很多网页数据是通过异步加载的方式加载,通过jsoup获取数据只能获取静态数据.如果需要获取异步加载后的数据,这时候就需要htmlunit 了。话不多说,直接看代码!
maven 配置:
<dependency>
<groupId>commons-logging</groupId>
<artifactId>commons-logging</artifactId>
<version>1.2</version>
</dependency>
<dependency>
<groupId>org.jsoup</groupId>
<artifactId>jsoup</artifactId>
<version>1.10.2</version>
</dependency>
<dependency>
<groupId>net.sourceforge.htmlunit</groupId>
<artifactId>htmlunit</artifactId>
<version>2.25</version>
</dependency>
也可以直接打包下载:https://download.csdn.net/download/songanshu/10619303
以获取腾讯QQ在线人数为例。
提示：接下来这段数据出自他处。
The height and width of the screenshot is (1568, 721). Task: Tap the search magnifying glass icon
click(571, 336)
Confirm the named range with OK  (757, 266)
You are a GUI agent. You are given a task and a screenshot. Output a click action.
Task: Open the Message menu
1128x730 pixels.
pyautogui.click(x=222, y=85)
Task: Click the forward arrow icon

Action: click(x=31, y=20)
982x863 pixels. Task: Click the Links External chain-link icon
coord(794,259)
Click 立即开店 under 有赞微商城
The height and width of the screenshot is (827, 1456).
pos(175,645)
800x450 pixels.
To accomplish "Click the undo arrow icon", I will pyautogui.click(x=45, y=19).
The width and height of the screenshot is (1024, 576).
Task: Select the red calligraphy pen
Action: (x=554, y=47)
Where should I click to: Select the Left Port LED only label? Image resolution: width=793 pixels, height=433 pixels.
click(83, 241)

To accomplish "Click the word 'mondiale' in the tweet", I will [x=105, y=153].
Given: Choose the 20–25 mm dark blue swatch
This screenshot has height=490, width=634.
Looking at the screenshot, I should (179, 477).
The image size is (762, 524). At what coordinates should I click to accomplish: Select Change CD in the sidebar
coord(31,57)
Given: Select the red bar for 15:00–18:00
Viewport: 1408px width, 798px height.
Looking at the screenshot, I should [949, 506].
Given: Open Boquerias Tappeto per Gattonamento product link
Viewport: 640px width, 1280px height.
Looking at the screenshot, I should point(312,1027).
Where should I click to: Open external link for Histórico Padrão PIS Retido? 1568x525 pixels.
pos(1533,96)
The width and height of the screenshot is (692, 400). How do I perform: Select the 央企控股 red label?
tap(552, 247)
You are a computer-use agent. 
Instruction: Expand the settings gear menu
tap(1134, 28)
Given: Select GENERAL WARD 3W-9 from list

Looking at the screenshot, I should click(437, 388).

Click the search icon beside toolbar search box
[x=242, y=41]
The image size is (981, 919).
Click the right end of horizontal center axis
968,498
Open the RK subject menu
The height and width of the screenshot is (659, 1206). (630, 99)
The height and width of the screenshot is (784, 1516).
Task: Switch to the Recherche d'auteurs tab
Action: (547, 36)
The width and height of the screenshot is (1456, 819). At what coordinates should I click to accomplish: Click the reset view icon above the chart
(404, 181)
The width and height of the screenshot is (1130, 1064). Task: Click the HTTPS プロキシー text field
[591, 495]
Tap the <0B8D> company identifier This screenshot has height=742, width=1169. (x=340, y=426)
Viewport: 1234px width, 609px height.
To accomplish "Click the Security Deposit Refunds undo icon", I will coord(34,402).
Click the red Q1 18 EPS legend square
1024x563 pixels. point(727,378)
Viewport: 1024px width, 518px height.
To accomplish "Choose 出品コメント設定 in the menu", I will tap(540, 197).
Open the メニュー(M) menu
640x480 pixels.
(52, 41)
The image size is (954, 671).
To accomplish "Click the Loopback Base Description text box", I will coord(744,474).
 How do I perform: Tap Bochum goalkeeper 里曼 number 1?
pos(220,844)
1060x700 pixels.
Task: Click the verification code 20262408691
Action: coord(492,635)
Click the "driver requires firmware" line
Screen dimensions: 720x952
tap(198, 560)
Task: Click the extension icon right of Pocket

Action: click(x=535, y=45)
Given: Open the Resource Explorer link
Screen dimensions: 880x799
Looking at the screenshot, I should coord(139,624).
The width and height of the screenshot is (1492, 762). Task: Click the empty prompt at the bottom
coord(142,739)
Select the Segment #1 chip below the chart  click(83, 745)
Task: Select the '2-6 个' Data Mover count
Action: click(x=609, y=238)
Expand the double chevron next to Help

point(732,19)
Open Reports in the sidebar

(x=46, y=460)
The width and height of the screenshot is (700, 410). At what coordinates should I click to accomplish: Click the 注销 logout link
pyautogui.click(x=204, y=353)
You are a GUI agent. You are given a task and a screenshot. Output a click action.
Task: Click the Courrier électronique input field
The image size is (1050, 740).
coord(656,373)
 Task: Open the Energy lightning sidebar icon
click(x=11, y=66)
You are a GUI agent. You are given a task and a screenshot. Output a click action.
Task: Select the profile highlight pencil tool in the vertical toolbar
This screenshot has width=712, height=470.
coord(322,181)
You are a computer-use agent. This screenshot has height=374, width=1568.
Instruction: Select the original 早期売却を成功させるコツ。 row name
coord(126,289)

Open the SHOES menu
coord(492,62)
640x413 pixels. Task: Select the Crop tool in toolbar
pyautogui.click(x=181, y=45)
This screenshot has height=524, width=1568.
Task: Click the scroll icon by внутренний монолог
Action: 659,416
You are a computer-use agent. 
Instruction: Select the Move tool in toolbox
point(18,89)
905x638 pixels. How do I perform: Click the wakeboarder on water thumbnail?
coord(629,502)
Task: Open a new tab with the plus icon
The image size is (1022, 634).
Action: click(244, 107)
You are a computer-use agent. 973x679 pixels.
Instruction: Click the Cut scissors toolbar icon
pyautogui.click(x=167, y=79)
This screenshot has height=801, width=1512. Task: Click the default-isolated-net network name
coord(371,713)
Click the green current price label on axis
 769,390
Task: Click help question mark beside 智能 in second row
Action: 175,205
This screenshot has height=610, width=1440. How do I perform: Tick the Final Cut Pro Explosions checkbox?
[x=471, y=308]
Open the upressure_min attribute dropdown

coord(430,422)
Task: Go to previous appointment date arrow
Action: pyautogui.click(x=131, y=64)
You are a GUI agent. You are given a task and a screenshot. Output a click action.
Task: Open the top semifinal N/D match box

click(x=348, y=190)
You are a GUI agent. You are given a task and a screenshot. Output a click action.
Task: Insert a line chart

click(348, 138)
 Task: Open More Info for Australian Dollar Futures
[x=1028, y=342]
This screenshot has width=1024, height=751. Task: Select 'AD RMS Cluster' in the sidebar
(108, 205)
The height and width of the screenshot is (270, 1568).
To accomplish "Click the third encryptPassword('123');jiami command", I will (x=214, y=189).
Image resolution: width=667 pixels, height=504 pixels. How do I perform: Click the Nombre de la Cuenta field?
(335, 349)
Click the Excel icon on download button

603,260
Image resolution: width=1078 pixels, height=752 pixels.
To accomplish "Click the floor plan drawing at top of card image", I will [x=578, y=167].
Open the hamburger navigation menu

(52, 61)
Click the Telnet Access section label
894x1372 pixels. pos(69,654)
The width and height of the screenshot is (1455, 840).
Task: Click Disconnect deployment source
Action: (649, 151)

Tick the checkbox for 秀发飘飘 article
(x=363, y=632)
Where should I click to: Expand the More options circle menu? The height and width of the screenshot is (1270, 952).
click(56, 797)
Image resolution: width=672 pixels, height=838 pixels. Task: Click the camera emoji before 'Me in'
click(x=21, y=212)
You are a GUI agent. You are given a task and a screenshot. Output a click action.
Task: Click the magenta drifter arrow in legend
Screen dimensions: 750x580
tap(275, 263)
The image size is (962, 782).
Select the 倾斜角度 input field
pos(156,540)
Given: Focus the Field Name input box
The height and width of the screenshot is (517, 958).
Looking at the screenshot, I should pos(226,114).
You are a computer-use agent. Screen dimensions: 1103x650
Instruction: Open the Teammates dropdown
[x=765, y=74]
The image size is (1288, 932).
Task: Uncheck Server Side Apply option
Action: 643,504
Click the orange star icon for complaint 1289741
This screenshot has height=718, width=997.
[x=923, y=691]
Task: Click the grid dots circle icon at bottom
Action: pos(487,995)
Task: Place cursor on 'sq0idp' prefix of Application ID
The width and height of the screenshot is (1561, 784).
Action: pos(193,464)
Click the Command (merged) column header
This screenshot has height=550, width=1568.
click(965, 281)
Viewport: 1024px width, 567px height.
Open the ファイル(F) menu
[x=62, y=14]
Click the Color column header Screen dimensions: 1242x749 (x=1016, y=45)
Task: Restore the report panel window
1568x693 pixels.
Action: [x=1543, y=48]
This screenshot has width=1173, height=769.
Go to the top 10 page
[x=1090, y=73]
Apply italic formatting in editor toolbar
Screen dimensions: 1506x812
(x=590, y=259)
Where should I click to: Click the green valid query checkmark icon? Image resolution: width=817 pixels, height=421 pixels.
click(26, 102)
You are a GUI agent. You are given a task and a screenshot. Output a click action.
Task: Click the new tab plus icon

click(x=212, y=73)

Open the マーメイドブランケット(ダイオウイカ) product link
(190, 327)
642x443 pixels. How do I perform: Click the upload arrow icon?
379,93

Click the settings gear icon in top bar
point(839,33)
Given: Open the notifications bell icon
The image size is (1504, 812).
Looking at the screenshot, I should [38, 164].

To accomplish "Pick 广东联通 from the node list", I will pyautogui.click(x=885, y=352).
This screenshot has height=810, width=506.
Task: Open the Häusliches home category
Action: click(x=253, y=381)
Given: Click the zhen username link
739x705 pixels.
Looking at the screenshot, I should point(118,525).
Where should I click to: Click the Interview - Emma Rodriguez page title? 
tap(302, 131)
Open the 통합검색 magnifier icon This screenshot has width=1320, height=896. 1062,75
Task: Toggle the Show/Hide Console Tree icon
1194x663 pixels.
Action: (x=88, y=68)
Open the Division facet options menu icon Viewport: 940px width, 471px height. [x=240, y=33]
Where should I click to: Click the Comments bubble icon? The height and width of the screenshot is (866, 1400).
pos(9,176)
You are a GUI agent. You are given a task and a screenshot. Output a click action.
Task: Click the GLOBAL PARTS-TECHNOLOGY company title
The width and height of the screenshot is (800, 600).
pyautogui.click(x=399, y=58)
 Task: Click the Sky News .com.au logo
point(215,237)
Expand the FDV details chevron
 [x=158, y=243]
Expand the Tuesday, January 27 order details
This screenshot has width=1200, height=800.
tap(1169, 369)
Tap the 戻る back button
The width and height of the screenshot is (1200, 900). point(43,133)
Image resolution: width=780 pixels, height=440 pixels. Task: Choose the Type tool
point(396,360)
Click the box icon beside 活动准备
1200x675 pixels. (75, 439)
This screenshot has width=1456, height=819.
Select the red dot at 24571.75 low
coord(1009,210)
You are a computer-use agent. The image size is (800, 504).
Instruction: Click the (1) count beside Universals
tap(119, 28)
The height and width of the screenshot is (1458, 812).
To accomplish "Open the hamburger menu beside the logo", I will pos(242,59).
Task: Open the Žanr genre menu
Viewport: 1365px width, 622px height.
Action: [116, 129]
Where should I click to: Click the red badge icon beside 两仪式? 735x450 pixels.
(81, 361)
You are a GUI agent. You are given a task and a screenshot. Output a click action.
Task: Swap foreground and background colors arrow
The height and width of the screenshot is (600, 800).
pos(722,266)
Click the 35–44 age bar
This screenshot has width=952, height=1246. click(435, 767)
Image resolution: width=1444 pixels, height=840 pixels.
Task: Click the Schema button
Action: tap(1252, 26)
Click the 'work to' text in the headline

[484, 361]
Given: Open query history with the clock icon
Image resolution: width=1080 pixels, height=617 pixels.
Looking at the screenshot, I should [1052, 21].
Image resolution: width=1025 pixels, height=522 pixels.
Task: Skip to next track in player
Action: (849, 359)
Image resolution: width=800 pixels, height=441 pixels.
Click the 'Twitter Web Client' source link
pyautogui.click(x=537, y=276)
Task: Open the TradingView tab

只作学习参考使用。
直接运行代码:
public static void main(String[] args) {
//获取地址
String url="https://im.qq.com";
//构造webClient
WebClient webClient = new WebClient(BrowserVersion.CHROME);
//屏蔽日志信息 不然消耗IO资源 LogFactory.getFactory().setAttribute("org.apache.commons.logging.Log","org.apache.commons.logging.impl.NoOpLog");
java.util.logging.Logger.getLogger("com.gargoylesoftware").setLevel(Level.OFF);
java.util.logging.Logger.getLogger("org.apache.http.client").setLevel(Level.OFF);
//支持JavaScript
webClient.getOptions().setJavaScriptEnabled(true);
webClient.getOptions().setCssEnabled(false);
webClient.getOptions().setActiveXNative(false);
webClient.getOptions().setCssEnabled(false);
webClient.getOptions().setThrowExceptionOnScriptError(false);
webClient.getOptions().setThrowExceptionOnFailingStatusCode(false);
//设置连接超时时间
webClient.getOptions().setTimeout(5000);
HtmlPage rootPage = webClient.getPage(url);
//设置运行JavaScript的时间
webClient.waitForBackgroundJavaScript(2000);
String html = rootPage.asXml();
Document document = Jsoup.parse(html);
//获取在线人数
Elements elements1 = document.select("#cur_online");
String value=elements1.get(0).text();
//替换格式 原格式为000,000,000,000 替换后格式为000000000
String newValue=value.replaceAll(",","");
Date day=new Date();
SimpleDateFormat df = new SimpleDateFormat("yyyy-MM-dd HH:mm:ss");
Integer re=Integer.parseInt(newValue);
System.out.println(df.format(day)+"----->"+re);
}